Wal-Mart Supercenters Could Affect Los Angeles Health Care System, Report Finds
Wal-Mart Stores' Supercenters could strain the local health care system and threaten the area's unionized supermarket industry if the company is allowed to expand into Los Angeles without being required to increase benefits and wages, according to a Rodino Associates report commissioned by the Los Angeles City Council, the Los Angeles Times reports. The report found that Wal-Mart's limited health benefits could prompt its employees to go to emergency rooms and seek medical assistance from publicly funded programs.

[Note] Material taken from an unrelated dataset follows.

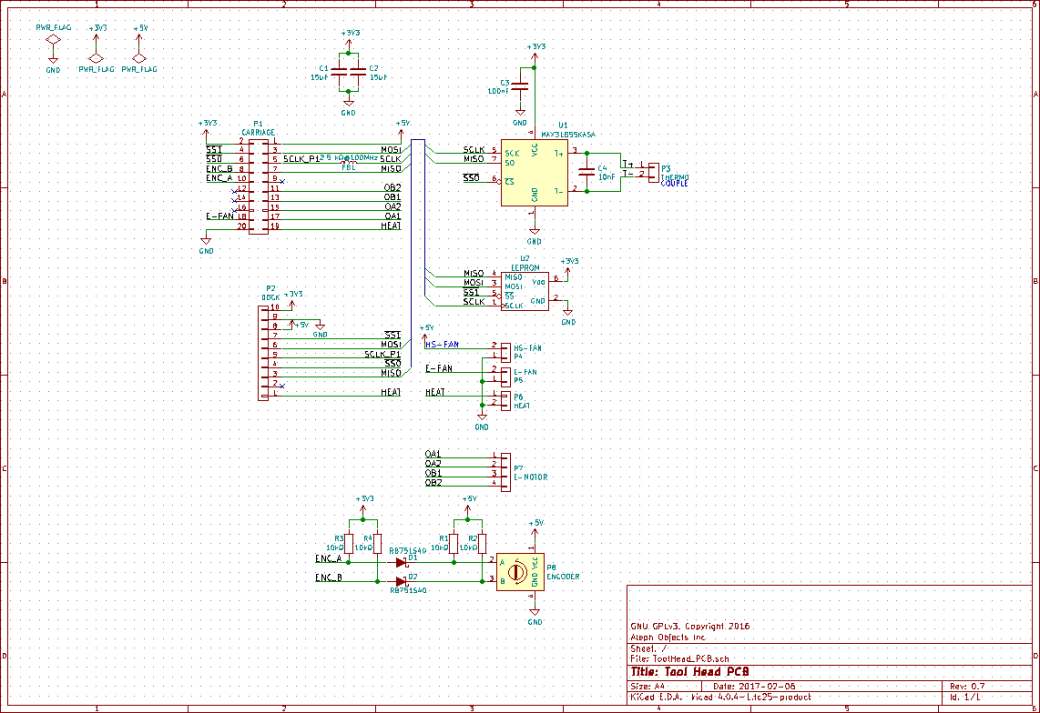1040x713 pixels.
Task: Click the ENC_A net label near R3
Action: pyautogui.click(x=329, y=559)
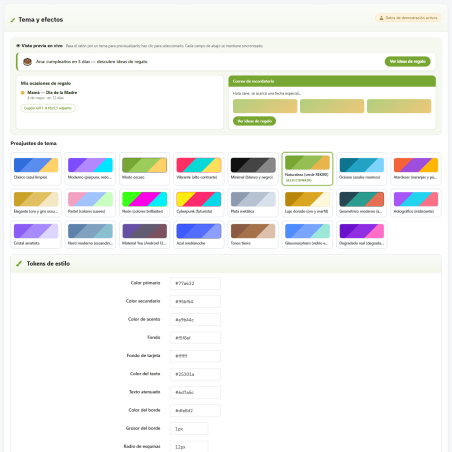
Task: Click the Cupón GIFT adjunto tag
Action: click(x=48, y=108)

In addition, because the stores, which combine a full supermarket with a typical Wal-Mart discount outlet, pay its nonunionized workers an average of $8 per hour less than unionized grocery store employees, Wal-Mart's expansion is a threat to the state's highly unionized supermarkets and "figures prominently" in the ongoing strike and lockout of grocery workers in Southern and Central California, according to the Times.
The city attorney's office will draft an ordinance based on the report and on advice from the council's Economic Development and Employment Committee. That ordinance, which could be implemented as early as the beginning of 2004, could ban or severely restrict Wal-Mart Supercenters in Los Angeles County. Wal-Mart has commissioned its own analysis of potential effects that the supercenters would have on the local community; the company analysis has not yet been released (Cleeland, Los Angeles Times, 12/6).